We are assisting the Federal Trade Commission in its litigation against Capital City Mortgage Co. alleging violations of ECOA's reporting requirements, as well as the Federal Trade Commission Act (FTCA), the Truth In Lending Act (TILA), and the Fair Debt Collection Practices Act (FDCPA). A lawyer from our staff is assisting the FTC and will participate in this trial this spring. The Defendants have allegedly been engaged in a predatory lending scheme targeted specifically at African American neighborhoods and designed to facilitate default or foreclosure rather than repayment of the loans in violation of the Fair Housing Act and ECOA.
Although the Division did not file any new enforcement actions in 2001, we were developing a number of significant investigations. We continued to develop investigations of subprime lenders that disproportionately target high priced loan products to minority and elderly borrowers residing in the nation's central cities. Our central concern in these investigations is possible price discrimination based on race, ethnicity, sex, or age. However, each of these lenders may also be engaging in deceptive sales practices. We are seeking to determine whether such practices, if they exist, are unlawfully being made to fall more heavily on borrowers who are protected by the fair lending laws. We are concerned that a number of borrowers obtaining higher priced, and sometimes predatory loans, may qualify for lower priced prime loans.
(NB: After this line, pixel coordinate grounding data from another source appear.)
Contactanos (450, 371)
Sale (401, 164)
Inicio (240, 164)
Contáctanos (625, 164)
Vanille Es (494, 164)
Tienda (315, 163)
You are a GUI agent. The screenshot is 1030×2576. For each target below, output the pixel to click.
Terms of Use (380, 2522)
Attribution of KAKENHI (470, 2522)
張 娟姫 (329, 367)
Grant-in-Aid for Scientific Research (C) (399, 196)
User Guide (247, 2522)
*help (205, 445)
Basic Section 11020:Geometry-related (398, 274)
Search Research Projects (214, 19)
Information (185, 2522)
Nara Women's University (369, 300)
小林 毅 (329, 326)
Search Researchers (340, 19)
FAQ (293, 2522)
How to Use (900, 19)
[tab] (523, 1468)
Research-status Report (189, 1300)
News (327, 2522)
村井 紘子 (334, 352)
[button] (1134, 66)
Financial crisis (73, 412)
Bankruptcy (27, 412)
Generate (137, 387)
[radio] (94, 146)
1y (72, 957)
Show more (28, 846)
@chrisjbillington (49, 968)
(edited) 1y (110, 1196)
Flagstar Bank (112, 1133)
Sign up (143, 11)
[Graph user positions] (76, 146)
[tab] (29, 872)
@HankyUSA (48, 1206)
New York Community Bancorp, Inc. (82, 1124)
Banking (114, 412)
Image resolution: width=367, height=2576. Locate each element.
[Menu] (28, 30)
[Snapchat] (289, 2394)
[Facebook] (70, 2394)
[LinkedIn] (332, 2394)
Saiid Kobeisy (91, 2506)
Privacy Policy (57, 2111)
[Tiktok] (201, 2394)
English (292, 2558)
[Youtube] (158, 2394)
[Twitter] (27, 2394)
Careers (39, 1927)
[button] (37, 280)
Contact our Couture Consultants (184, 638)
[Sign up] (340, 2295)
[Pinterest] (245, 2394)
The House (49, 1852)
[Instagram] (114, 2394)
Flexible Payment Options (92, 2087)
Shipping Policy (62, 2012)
In addition to subprime lending investigations, we continue to pursue investigations in several other lending areas. One is the Department's first business lending discrimination investigation. We are also pursuing an investigation of a lender that may involve redlining minority neighborhoods in one of the most residentially segregated cities in the country. Finally, we have continued our investigations into automobile lending practices to determine whether lenders discriminate by allowing dealers discretion to charge higher finance charges unrelated to non-discriminatory factors.
We continue to participate in an interagency taskforce convened by the Federal Reserve Board, with HUD, the Office of the Comptroller of the Currency (OCC), the Office of Thrift Supervision (OTS), the Federal Trade Commission (FTC), and the National Credit Union Association, to discuss predatory lending issues and make recommendations to the respective regulatory agencies as to the actions, whether joint or individual, that can be take to address abuses under existing law.
During the year, Division representatives continued an active program of speaking to lenders and industry associations, as well as advocacy groups and consumer organizations throughout the country, on our enforcement policies and expectations. We also continued to assist the bank regulatory agencies by providing assistance in training of field examiners on investigative techniques.